Instructions to follow –
Return each line of the listing below word for word, omitting the pictures.

──────── Record list

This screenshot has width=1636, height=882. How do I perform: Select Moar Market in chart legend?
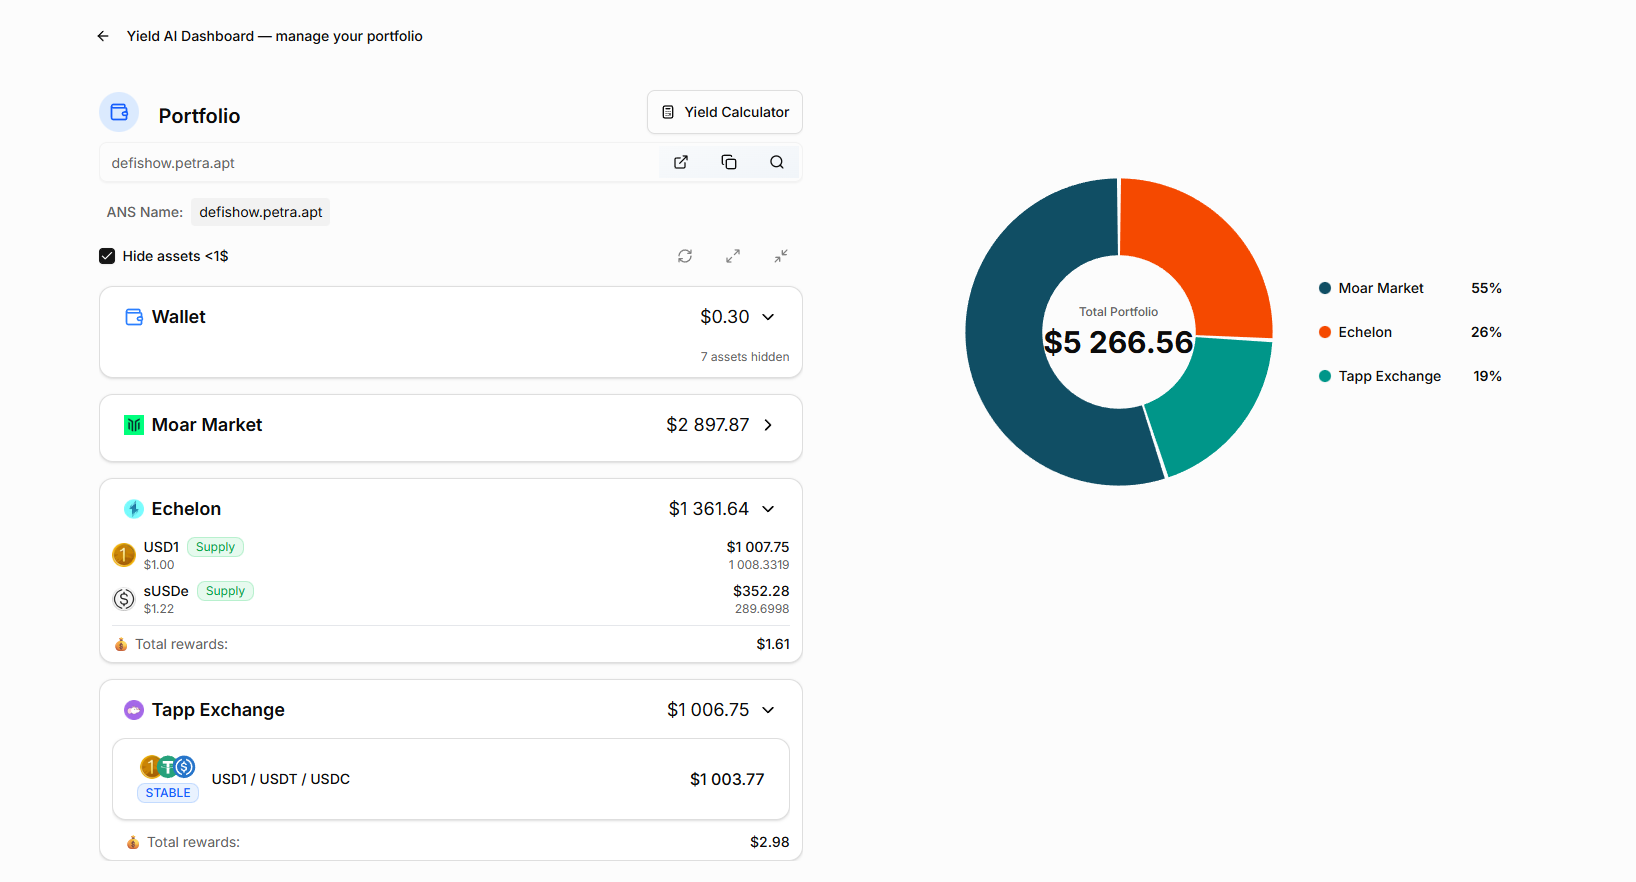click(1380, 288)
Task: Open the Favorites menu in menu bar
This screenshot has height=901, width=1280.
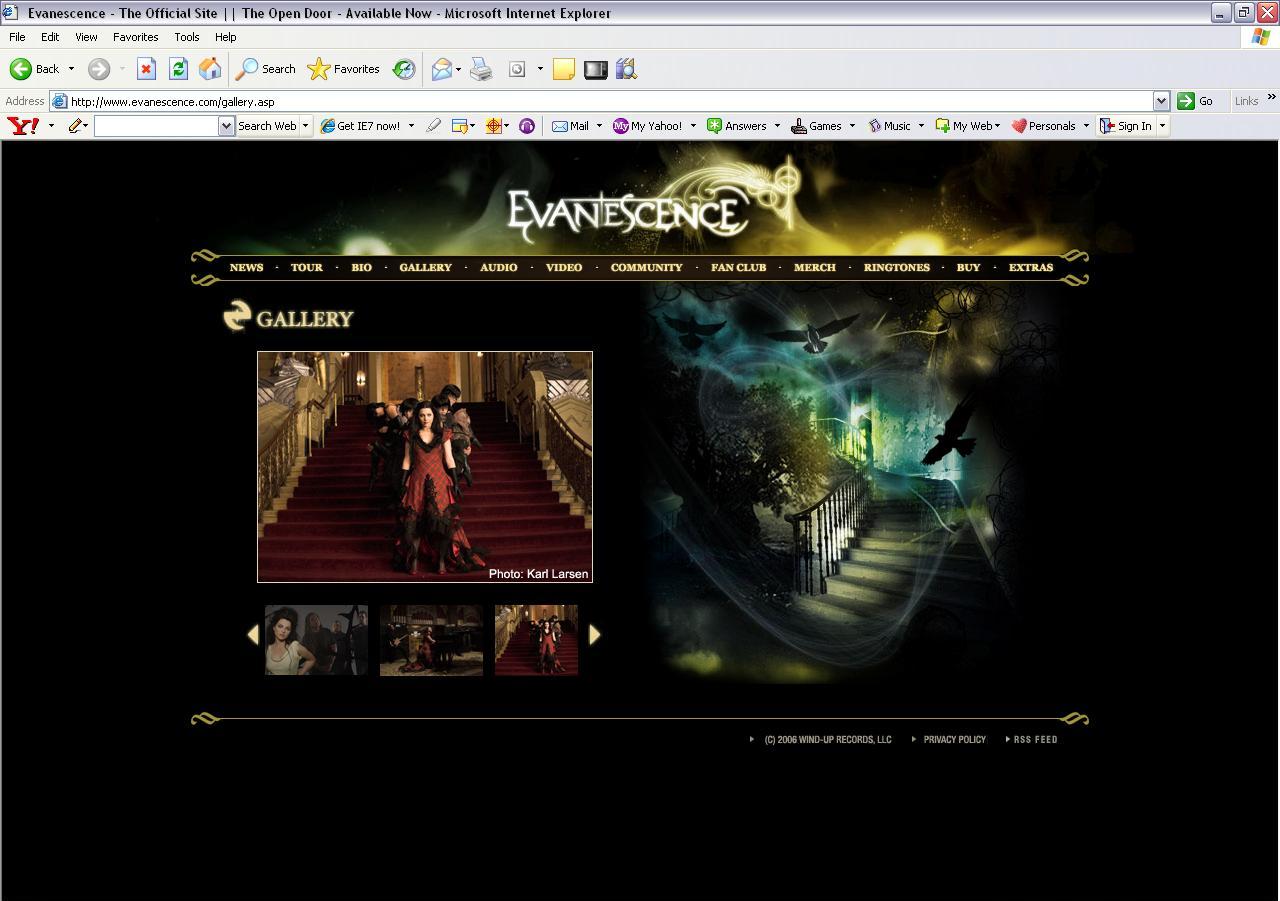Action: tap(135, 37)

────────────────

Solution –
This screenshot has width=1636, height=882. How do I perform: Select Moar Market in chart legend?
click(1380, 288)
Task: Open the Favorites menu in menu bar
This screenshot has height=901, width=1280.
Action: tap(135, 37)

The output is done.